Chapter 2.2, Problem 2.35P

Knowing that α = 35°, determine the resultant of the three forces shown.

Fig. P2.35

To determine

The resultant of the three forces shown in figure P2.35.

Answer to Problem 2.35P

The resultant of three forces shown in the figure P2.35 is $309\text{N}$ and $86.6°$ below the horizontal towards left.

Explanation of Solution

Refer figure P3.35.

The figure shows three forces of magnitude $100\text{N}$ , $150\text{N}$ , and $200\text{N}$ along with their directions. $\alpha$ is the angle made by the axis of the cylinder and force $100\text{N}$ , $\alpha +30°$ is the angle made by $150\text{N}$ force and the axis and the angle between axis of cylinder and $200\text{N}$ force is $\alpha$.

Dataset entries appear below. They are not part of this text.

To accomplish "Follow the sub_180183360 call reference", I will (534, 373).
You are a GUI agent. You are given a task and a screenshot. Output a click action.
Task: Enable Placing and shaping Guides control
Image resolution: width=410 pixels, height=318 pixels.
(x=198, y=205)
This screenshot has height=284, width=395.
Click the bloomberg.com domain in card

Since these forces are making an angle with the axis of cylinder, they can be resolved into x and y components.

Write the equation to find the x component of $100\text{N}$ force in the positive x direction.

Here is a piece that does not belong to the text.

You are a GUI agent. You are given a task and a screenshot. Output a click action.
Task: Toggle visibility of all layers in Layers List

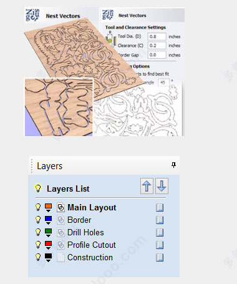click(x=38, y=189)
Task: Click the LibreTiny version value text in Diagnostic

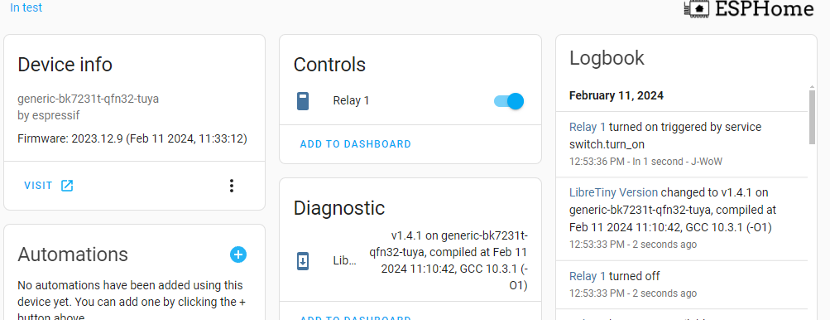Action: point(449,260)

$F_{x1}=F\cos \alpha$ $\left(\text{I}\right)$

Here, $F_{x1}$ is the x component of $150\text{N}$ force, $F$ is the magnitude of the $150\text{N}$ force, and $\alpha$ is the angle between axis of the cylinder and $100\text{N}$ force.

Write the equation to find the y component of $150\text{N}$ force in the negative y axis.

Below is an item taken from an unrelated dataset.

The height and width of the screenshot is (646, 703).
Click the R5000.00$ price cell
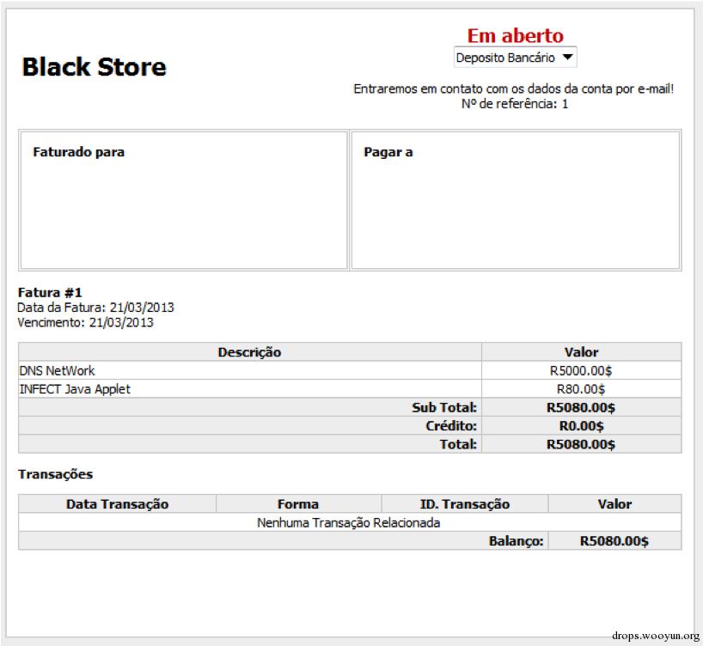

$F_{y1}=F\sin \alpha$ $\left(\text{II}\right)$

Here, $F_{y1}$ is the y component of $100\text{N}$ force.

Similarly write the equation to find the x component of the $150\text{N}$ force along the positive x direction.

$F_{x2}=F\cos \left(\alpha +30\right)$ $\left(\text{III}\right)$

Here, $F_{x2}$ is the x component of $150\text{N}$ force , $F$ is the magnitude of $150N$ force, and $\alpha +30°$ is the angle between the $150\text{N}$ force vector and the axis of cylinder.

Write the equation to find the y component of $150\text{N}$ force along the negative y direction.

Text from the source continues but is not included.